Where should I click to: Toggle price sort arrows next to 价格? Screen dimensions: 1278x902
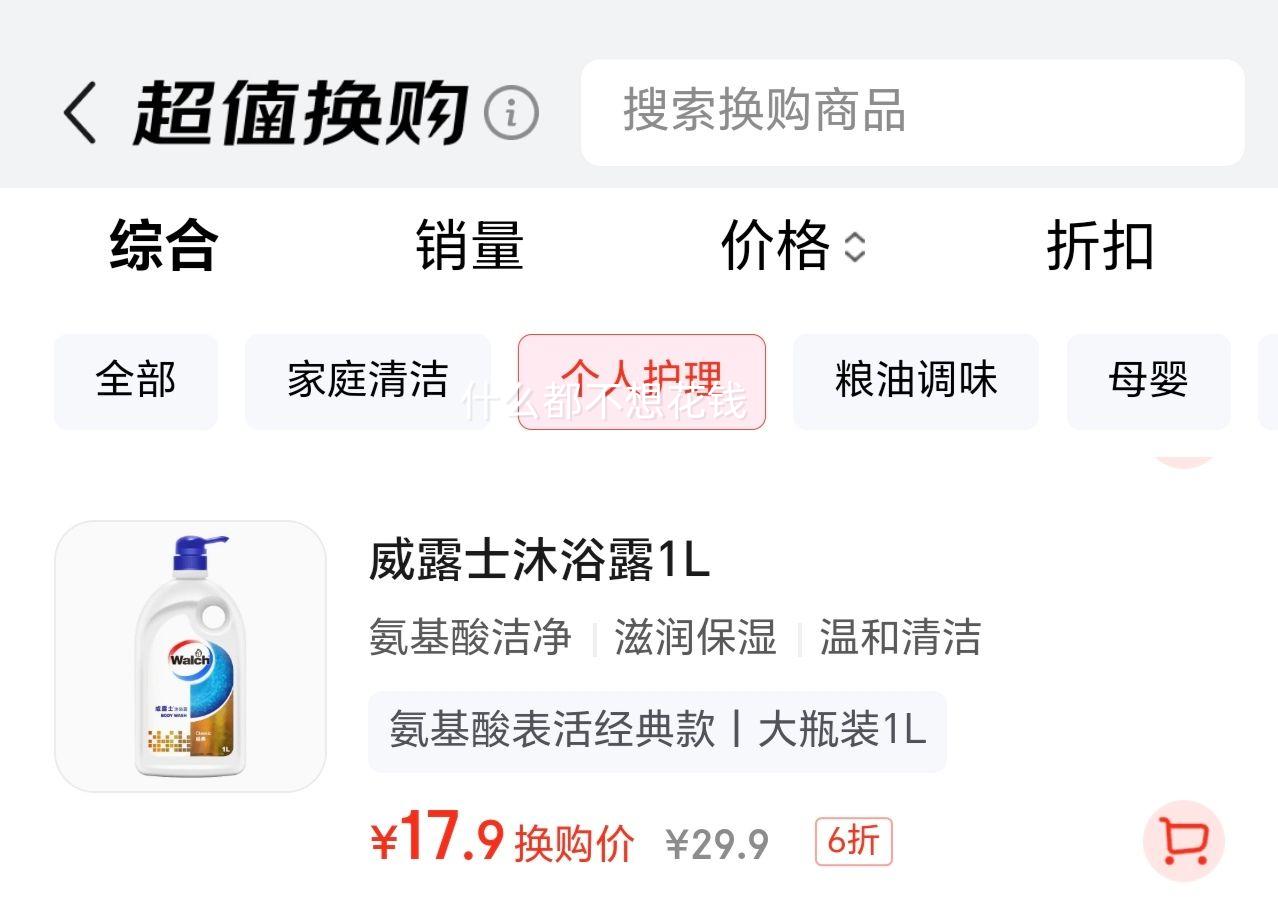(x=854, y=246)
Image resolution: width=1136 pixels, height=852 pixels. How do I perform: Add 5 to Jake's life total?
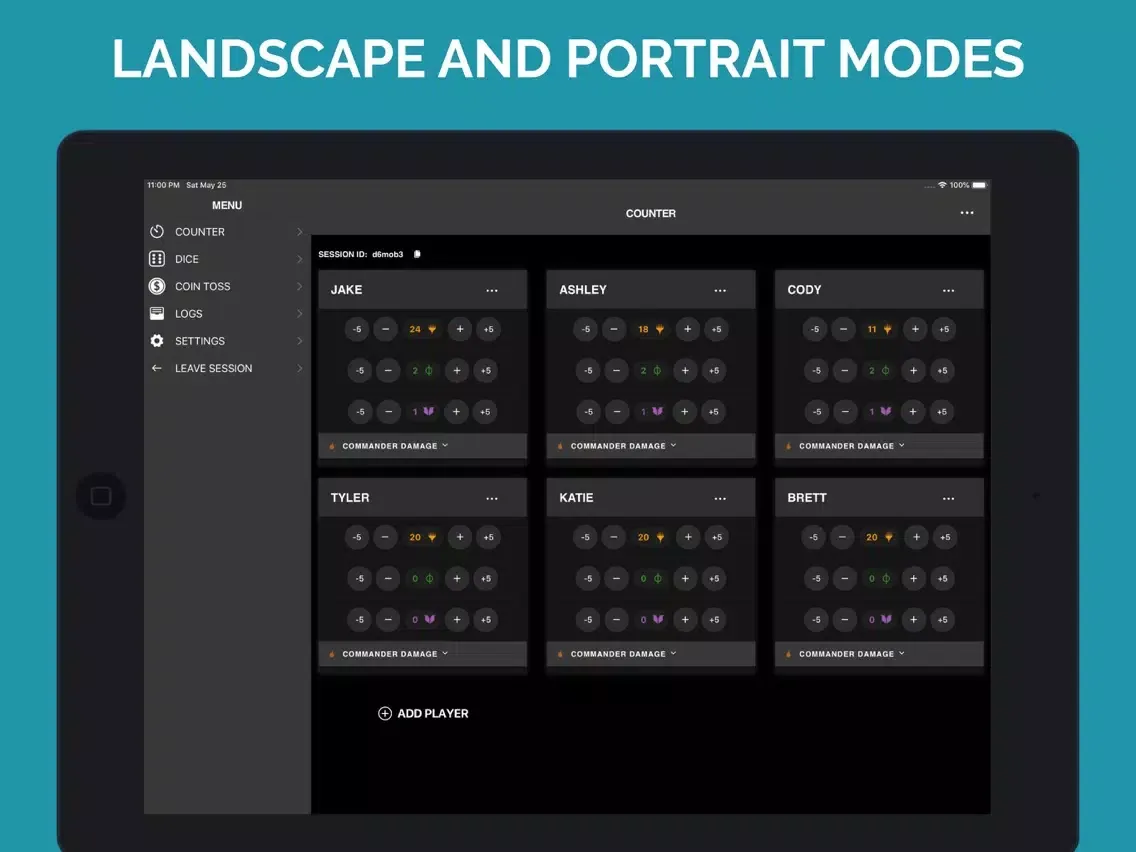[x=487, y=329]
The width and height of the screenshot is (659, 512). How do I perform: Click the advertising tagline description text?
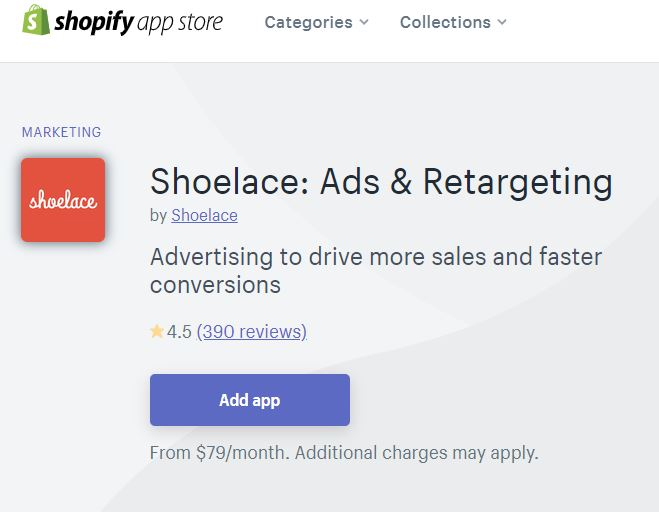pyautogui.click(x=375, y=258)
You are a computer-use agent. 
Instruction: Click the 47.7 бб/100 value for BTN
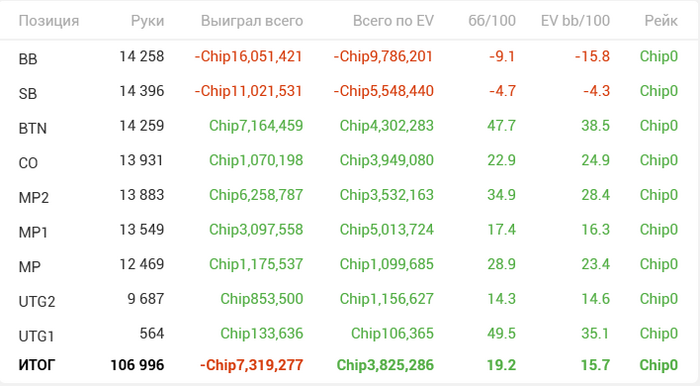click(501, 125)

[Request]
Print everything from the line containing "Image resolution: width=1136" down to the last of the lines above, exactly as they appear, and leave the pictures out.

[Output for this task]
Image resolution: width=1136 pixels, height=852 pixels. How do I perform: Add 5 to Jake's life total?
[x=487, y=329]
The width and height of the screenshot is (659, 512). How do I perform: Click the advertising tagline description text?
pyautogui.click(x=375, y=258)
You are a computer-use agent. 
Instruction: Click the 47.7 бб/100 value for BTN
click(501, 125)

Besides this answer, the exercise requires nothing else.